Although the trial court deferred adjudication of guilt, appellant violated numerous conditions of his deferred adjudication, including using drugs and alcohol, failing to pay court costs and fines, and failing to participate in a drug/alcohol treatment plan as ordered. As a result, the State moved to proceed to adjudicate. At the time of appellant's adjudication hearing, Tate was pregnant with their second child. She testified appellant was a good father to their seven-year-old daughter and that he needed structure and drug treatment. Tate said she believed in the system but that sending him to prison was "just tak[ing] a bed for somebody else that really needs it." At the hearing, appellant admitted he had been in state jail before and that he had a "criminal history that's eight pages long."

After reviewing the record in this case and considering the physical and emotional harm caused to Tate, appellant's culpability, and his other prior misconduct, we cannot conclude appellant's sentence supports an inference of gross disproportionality.
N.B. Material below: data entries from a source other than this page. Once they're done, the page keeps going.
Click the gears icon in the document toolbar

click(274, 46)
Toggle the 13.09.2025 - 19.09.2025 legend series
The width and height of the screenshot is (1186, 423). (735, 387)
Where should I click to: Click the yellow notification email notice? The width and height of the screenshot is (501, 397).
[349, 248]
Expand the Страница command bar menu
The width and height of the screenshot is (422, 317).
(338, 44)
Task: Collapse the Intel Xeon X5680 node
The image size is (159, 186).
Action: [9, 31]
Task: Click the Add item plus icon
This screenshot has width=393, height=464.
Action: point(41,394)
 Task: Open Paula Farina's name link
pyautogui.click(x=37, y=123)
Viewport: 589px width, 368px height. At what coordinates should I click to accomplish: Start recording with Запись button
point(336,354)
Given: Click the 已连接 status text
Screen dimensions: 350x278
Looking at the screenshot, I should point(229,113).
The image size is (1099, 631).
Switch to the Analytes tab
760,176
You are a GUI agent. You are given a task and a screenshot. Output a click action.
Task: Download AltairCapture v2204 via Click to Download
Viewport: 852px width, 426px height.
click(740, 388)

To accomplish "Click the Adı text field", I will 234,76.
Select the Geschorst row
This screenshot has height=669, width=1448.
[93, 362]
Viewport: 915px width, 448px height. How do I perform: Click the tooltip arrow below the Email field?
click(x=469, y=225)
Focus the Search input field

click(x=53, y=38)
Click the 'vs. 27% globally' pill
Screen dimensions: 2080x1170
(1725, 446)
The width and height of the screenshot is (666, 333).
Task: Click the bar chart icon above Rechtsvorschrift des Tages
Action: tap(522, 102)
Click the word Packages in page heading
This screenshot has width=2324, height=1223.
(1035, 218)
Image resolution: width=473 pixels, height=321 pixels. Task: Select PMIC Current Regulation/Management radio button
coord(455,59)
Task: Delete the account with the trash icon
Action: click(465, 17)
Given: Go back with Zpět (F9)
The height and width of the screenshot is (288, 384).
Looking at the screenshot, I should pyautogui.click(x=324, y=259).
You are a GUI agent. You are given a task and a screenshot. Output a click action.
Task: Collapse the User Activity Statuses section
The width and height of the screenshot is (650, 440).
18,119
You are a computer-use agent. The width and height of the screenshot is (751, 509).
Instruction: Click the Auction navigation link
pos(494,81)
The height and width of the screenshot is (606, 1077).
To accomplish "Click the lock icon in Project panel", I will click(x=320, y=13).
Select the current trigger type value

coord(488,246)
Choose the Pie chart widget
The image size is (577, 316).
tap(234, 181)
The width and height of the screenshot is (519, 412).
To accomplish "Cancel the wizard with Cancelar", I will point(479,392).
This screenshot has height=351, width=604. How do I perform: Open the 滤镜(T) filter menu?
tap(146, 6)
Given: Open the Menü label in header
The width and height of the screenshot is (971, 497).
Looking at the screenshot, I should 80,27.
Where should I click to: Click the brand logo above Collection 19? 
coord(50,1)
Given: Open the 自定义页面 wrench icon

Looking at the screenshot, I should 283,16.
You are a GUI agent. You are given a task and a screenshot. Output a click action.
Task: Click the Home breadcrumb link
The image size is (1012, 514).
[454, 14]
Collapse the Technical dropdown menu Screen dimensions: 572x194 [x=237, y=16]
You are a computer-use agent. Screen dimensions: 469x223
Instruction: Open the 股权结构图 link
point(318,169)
Assault involving family violence and causing serious bodily injury with a deadly weapon is a first-degree felony offense punishable by imprisonment for life or a term from five to ninety-nine years and an optional fine not to exceed $10,000. See TEX. PENAL CODE ANN. §§ 12.32, 22.02(b)(1) (West 2011). Appellant's twenty-five-year sentence is within the statutory punishment range for this offense. We overrule appellant's sole issue on appeal.

We affirm the trial court's judgment adjudicating guilt.

/Robert M. Fillmore/

ROBERT M. FILLMORE

JUSTICE Do Not Publish
TEX. R. APP. P. 47 170474F.U05

JUDGMENT

On Appeal from the Criminal District Court No. 5, Dallas County, Texas
Trial Court Cause No. F15-75933-L.
Opinion delivered by Justice Fillmore. Justices Lang-Miers and Stoddart participating.

Based on the Court's opinion of this date, the judgment adjudicating guilt of the trial court is AFFIRMED. Judgment entered this 30th day of November, 2017.


Summaries of

Appleby v. State

Court of Appeals Fifth District of Texas at Dallas
Nov 30, 2017
No. 05-17-00474-CR (Tex. App. Nov. 30, 2017)
Case details for

Appleby v. State

Case Details

Full title:JEFFREY CHASE APPLEBY, Appellant v. THE STATE OF TEXAS, Appellee

Court:Court of Appeals Fifth District of Texas at Dallas

Date published: Nov 30, 2017

Citations

No. 05-17-00474-CR (Tex. App. Nov. 30, 2017)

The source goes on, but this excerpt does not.